▼

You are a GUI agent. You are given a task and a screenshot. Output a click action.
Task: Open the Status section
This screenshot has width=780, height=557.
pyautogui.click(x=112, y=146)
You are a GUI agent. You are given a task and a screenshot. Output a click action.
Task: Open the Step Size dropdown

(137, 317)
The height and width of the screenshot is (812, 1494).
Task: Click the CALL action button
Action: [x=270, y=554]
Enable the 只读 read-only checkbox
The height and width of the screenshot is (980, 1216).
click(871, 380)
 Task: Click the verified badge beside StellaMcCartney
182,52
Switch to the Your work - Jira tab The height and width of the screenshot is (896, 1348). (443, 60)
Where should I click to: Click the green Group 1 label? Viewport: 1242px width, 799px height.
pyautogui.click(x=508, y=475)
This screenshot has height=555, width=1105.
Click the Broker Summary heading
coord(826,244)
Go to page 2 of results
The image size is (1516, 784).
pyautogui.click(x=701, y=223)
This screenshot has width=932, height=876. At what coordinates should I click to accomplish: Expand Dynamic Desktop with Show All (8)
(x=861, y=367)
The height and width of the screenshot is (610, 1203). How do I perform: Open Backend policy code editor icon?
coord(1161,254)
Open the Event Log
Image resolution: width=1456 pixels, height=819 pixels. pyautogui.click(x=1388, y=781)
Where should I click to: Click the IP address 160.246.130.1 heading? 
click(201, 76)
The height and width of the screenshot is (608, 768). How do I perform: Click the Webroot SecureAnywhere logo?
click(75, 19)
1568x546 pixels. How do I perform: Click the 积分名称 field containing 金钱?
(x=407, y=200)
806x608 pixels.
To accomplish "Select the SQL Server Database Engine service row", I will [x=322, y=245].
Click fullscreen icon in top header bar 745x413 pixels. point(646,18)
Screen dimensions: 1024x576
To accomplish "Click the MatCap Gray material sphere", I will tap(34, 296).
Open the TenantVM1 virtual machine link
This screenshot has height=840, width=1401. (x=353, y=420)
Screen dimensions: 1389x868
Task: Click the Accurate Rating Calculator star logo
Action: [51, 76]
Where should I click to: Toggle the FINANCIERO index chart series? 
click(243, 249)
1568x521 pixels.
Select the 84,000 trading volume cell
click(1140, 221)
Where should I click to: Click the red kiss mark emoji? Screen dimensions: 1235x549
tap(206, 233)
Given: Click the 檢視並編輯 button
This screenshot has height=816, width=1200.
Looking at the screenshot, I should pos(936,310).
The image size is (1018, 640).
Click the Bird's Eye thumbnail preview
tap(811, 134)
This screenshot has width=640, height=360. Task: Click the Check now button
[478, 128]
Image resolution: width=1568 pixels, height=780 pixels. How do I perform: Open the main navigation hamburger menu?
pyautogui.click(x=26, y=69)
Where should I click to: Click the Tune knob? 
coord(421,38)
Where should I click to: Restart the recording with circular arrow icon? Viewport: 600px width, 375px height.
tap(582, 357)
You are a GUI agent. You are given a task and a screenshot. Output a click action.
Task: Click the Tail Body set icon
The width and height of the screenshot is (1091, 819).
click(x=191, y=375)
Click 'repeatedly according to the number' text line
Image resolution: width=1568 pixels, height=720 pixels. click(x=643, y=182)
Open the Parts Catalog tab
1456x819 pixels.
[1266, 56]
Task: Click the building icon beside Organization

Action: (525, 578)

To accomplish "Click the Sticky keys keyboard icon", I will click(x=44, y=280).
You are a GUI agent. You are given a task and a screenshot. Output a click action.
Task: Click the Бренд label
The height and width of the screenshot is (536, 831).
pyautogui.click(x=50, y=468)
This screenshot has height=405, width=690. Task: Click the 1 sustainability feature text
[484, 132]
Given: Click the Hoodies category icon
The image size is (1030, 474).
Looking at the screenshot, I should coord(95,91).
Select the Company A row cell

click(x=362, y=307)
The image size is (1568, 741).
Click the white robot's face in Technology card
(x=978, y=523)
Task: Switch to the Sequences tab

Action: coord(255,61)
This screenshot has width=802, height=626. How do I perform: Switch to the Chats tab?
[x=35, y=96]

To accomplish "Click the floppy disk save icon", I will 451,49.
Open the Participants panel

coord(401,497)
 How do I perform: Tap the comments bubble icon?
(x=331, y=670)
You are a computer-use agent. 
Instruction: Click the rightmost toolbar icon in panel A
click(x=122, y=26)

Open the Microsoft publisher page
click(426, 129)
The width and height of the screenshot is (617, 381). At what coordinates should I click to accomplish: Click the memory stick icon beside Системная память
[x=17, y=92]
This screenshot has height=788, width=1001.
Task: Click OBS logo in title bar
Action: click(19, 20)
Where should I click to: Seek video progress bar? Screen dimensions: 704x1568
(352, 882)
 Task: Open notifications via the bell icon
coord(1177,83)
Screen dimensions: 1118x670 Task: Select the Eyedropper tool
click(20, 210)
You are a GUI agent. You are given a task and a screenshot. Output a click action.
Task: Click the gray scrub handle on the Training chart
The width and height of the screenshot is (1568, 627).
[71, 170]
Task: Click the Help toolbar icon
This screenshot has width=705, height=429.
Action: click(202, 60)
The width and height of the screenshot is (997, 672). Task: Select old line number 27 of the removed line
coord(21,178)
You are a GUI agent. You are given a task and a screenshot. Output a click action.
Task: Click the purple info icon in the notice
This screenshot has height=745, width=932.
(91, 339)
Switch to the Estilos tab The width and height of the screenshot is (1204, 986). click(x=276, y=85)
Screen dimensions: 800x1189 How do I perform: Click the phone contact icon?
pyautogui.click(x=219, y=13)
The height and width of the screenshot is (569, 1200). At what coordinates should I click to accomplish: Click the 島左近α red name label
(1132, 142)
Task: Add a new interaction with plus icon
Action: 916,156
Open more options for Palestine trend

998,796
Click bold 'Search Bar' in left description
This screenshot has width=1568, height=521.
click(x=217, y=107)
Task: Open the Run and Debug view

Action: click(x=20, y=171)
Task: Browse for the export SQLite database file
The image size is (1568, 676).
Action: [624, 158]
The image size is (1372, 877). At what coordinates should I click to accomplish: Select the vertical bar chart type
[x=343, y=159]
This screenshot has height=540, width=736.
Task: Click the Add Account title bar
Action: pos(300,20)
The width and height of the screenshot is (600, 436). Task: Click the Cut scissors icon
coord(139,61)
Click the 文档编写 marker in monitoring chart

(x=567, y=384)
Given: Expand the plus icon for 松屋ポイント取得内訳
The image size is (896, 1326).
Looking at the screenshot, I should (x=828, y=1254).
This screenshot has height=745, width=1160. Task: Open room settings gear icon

▲

▸ **Exercise task**: Copy the whole listing above line by line, keeping every character unchanged.

▸ **Expected answer**:
You are a GUI agent. You are given a task and a screenshot. Output a click action.
Task: Open the Status section
This screenshot has width=780, height=557.
pyautogui.click(x=112, y=146)
You are a GUI agent. You are given a task and a screenshot. Output a click action.
Task: Open the Step Size dropdown

(137, 317)
The height and width of the screenshot is (812, 1494).
Task: Click the CALL action button
Action: [x=270, y=554]
Enable the 只读 read-only checkbox
The height and width of the screenshot is (980, 1216).
click(871, 380)
 Task: Click the verified badge beside StellaMcCartney
182,52
Switch to the Your work - Jira tab The height and width of the screenshot is (896, 1348). (443, 60)
Where should I click to: Click the green Group 1 label? Viewport: 1242px width, 799px height.
pyautogui.click(x=508, y=475)
This screenshot has height=555, width=1105.
Click the Broker Summary heading
coord(826,244)
Go to page 2 of results
The image size is (1516, 784).
pyautogui.click(x=701, y=223)
This screenshot has width=932, height=876. At what coordinates should I click to accomplish: Expand Dynamic Desktop with Show All (8)
(x=861, y=367)
The height and width of the screenshot is (610, 1203). How do I perform: Open Backend policy code editor icon?
coord(1161,254)
Open the Event Log
Image resolution: width=1456 pixels, height=819 pixels. pyautogui.click(x=1388, y=781)
Where should I click to: Click the IP address 160.246.130.1 heading? 
click(201, 76)
The height and width of the screenshot is (608, 768). How do I perform: Click the Webroot SecureAnywhere logo?
click(75, 19)
1568x546 pixels. How do I perform: Click the 积分名称 field containing 金钱?
(x=407, y=200)
806x608 pixels.
To accomplish "Select the SQL Server Database Engine service row", I will [x=322, y=245].
Click fullscreen icon in top header bar 745x413 pixels. point(646,18)
Screen dimensions: 1024x576
To accomplish "Click the MatCap Gray material sphere", I will tap(34, 296).
Open the TenantVM1 virtual machine link
This screenshot has height=840, width=1401. (x=353, y=420)
Screen dimensions: 1389x868
Task: Click the Accurate Rating Calculator star logo
Action: [51, 76]
Where should I click to: Toggle the FINANCIERO index chart series? 
click(243, 249)
1568x521 pixels.
Select the 84,000 trading volume cell
click(1140, 221)
Where should I click to: Click the red kiss mark emoji? Screen dimensions: 1235x549
tap(206, 233)
Given: Click the 檢視並編輯 button
This screenshot has height=816, width=1200.
Looking at the screenshot, I should pos(936,310).
The image size is (1018, 640).
Click the Bird's Eye thumbnail preview
tap(811, 134)
This screenshot has width=640, height=360. Task: Click the Check now button
[478, 128]
Image resolution: width=1568 pixels, height=780 pixels. How do I perform: Open the main navigation hamburger menu?
pyautogui.click(x=26, y=69)
Where should I click to: Click the Tune knob? 
coord(421,38)
Where should I click to: Restart the recording with circular arrow icon? Viewport: 600px width, 375px height.
tap(582, 357)
You are a GUI agent. You are given a task and a screenshot. Output a click action.
Task: Click the Tail Body set icon
The width and height of the screenshot is (1091, 819).
click(x=191, y=375)
Click 'repeatedly according to the number' text line
Image resolution: width=1568 pixels, height=720 pixels. click(x=643, y=182)
Open the Parts Catalog tab
1456x819 pixels.
[1266, 56]
Task: Click the building icon beside Organization

Action: (525, 578)

To accomplish "Click the Sticky keys keyboard icon", I will click(x=44, y=280).
You are a GUI agent. You are given a task and a screenshot. Output a click action.
Task: Click the Бренд label
The height and width of the screenshot is (536, 831).
pyautogui.click(x=50, y=468)
This screenshot has height=405, width=690. Task: Click the 1 sustainability feature text
[484, 132]
Given: Click the Hoodies category icon
The image size is (1030, 474).
Looking at the screenshot, I should coord(95,91).
Select the Company A row cell

click(x=362, y=307)
The image size is (1568, 741).
Click the white robot's face in Technology card
(x=978, y=523)
Task: Switch to the Sequences tab

Action: coord(255,61)
This screenshot has width=802, height=626. How do I perform: Switch to the Chats tab?
[x=35, y=96]

To accomplish "Click the floppy disk save icon", I will 451,49.
Open the Participants panel

coord(401,497)
 How do I perform: Tap the comments bubble icon?
(x=331, y=670)
You are a computer-use agent. 
Instruction: Click the rightmost toolbar icon in panel A
click(x=122, y=26)

Open the Microsoft publisher page
click(426, 129)
The width and height of the screenshot is (617, 381). At what coordinates should I click to accomplish: Click the memory stick icon beside Системная память
[x=17, y=92]
This screenshot has height=788, width=1001.
Task: Click OBS logo in title bar
Action: click(19, 20)
Where should I click to: Seek video progress bar? Screen dimensions: 704x1568
(352, 882)
 Task: Open notifications via the bell icon
coord(1177,83)
Screen dimensions: 1118x670 Task: Select the Eyedropper tool
click(20, 210)
You are a GUI agent. You are given a task and a screenshot. Output a click action.
Task: Click the gray scrub handle on the Training chart
The width and height of the screenshot is (1568, 627).
[71, 170]
Task: Click the Help toolbar icon
This screenshot has width=705, height=429.
Action: click(202, 60)
The width and height of the screenshot is (997, 672). Task: Select old line number 27 of the removed line
coord(21,178)
You are a GUI agent. You are given a task and a screenshot. Output a click action.
Task: Click the purple info icon in the notice
This screenshot has height=745, width=932.
(91, 339)
Switch to the Estilos tab The width and height of the screenshot is (1204, 986). click(x=276, y=85)
Screen dimensions: 800x1189 How do I perform: Click the phone contact icon?
pyautogui.click(x=219, y=13)
The height and width of the screenshot is (569, 1200). At what coordinates should I click to accomplish: Click the 島左近α red name label
(1132, 142)
Task: Add a new interaction with plus icon
Action: 916,156
Open more options for Palestine trend

998,796
Click bold 'Search Bar' in left description
This screenshot has width=1568, height=521.
click(x=217, y=107)
Task: Open the Run and Debug view

Action: click(x=20, y=171)
Task: Browse for the export SQLite database file
The image size is (1568, 676).
Action: [624, 158]
The image size is (1372, 877). At what coordinates should I click to accomplish: Select the vertical bar chart type
[x=343, y=159]
This screenshot has height=540, width=736.
Task: Click the Add Account title bar
Action: pos(300,20)
The width and height of the screenshot is (600, 436). Task: Click the Cut scissors icon
coord(139,61)
Click the 文档编写 marker in monitoring chart

(x=567, y=384)
Given: Expand the plus icon for 松屋ポイント取得内訳
The image size is (896, 1326).
Looking at the screenshot, I should (x=828, y=1254).
This screenshot has height=745, width=1160. Task: Open room settings gear icon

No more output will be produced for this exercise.